The automaker still faces possible criminal charges after admitting to what Deputy U.S. Attorney General Sally Yates called "the most flagrant violations of our consumer and environmental laws in our country's history."
Volkswagen's troubles started in 2014, when California Air Quality Board officials launched an investigation into the emissions systems on a pair of VW models. By late 2015, the U.S. Environmental Protection Agency had taken up the case, calling on the company to recall a handful of models sold in the U.S. It was then Volkswagen officials fessed up to selling and leasing vehicles equipped with technology that sidestepped environmental laws and regulations.

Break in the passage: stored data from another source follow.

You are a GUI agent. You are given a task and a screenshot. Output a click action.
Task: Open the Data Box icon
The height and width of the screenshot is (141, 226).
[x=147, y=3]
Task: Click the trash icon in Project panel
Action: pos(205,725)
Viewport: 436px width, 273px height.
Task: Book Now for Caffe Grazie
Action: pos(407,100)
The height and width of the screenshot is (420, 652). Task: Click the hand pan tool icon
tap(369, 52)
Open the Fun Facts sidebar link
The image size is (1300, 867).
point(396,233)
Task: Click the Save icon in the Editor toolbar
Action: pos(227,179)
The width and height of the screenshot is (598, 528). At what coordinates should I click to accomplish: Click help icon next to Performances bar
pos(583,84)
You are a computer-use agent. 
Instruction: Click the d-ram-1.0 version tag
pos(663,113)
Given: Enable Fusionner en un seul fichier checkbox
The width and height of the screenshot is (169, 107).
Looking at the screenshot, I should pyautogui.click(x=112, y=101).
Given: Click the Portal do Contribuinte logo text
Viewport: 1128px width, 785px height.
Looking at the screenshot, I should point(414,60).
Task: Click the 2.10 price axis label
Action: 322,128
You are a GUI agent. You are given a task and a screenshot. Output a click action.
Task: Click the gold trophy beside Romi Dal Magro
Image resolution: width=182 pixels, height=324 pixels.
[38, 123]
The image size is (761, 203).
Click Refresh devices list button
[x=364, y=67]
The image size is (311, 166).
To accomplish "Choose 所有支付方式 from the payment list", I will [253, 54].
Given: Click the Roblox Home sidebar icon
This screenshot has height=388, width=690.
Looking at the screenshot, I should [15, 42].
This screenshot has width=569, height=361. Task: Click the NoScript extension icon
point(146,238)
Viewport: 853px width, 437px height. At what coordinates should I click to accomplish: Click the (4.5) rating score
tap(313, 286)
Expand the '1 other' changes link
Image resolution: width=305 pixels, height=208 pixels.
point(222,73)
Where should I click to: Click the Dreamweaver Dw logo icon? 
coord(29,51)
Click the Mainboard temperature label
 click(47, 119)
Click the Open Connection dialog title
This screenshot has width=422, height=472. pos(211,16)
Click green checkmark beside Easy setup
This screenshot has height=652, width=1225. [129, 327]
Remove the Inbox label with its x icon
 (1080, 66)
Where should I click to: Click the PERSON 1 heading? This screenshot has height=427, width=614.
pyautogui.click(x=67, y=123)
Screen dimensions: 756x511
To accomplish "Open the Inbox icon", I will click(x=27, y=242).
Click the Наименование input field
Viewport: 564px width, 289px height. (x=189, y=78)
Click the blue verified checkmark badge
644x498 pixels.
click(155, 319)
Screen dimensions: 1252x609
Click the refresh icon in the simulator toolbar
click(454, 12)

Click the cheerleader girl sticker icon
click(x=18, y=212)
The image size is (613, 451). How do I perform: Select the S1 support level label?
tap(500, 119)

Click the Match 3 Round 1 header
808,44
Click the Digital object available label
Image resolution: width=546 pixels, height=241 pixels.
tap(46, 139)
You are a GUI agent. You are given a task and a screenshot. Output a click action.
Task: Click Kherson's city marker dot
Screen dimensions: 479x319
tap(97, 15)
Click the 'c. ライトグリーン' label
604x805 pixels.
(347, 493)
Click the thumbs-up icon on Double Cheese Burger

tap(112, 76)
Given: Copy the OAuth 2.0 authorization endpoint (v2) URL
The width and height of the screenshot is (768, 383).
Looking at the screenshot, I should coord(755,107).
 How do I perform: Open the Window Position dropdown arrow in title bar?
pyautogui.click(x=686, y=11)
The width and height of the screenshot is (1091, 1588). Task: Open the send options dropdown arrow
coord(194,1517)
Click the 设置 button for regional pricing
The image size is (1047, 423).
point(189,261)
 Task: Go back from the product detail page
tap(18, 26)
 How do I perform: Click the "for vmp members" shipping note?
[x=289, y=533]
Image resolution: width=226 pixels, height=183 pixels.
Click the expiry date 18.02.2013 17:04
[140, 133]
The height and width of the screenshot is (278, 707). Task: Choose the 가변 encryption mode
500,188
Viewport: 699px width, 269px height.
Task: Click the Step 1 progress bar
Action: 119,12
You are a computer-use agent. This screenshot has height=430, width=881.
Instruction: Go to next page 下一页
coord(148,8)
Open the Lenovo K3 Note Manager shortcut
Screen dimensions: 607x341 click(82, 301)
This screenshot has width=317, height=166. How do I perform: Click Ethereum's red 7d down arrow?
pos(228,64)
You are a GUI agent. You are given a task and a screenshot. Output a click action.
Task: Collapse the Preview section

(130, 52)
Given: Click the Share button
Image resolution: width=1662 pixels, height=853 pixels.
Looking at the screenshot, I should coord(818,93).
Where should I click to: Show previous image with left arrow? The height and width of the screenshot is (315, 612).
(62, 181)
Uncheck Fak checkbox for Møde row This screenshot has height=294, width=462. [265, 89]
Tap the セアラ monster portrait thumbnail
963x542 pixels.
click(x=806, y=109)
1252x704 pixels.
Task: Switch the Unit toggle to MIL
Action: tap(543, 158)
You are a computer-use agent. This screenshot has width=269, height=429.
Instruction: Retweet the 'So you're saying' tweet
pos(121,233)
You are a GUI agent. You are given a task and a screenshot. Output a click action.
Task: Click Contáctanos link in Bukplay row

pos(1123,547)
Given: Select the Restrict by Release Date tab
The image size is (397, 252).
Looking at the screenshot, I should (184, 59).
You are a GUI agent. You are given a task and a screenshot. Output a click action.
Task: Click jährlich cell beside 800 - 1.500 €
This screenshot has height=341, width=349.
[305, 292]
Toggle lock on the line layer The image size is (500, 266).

Idaho consumers will be part of the massive settlement, which affects owners and lessees of 2.0-liter diesel vehicles from model years 2009 through 2015. The settlement will give owners a choice of either a buy-back of the vehicle based on NADA "blue book" value, or a modification to the vehicle—provided Volkswagen can develop the technology (something it has yet to do). Additionally, the company must make cash payments to consumers ranging from $5,100 to $10,000 per eligible vehicle.
“The scope of Volkswagen’s fraudulent actions was unfathomable,” said Idaho Attorney General Lawrence Wasden as part of Tuesday's announcement. “Ensuring that companies make truthful statements and claims about their products is important to consumers and essential for the marketplace to work properly.”
The settlement is expected affect nearly 500,000 diesel-engine vehicles in the U.S., but still requires a judge's approval before it can go into effect. Owners can choose to decline Volkswagen's offer and sue the company on their own. The company agreed it would need to buy back or repair 85 percent of the affected vehicles or pay even more money into an environmental trust fund.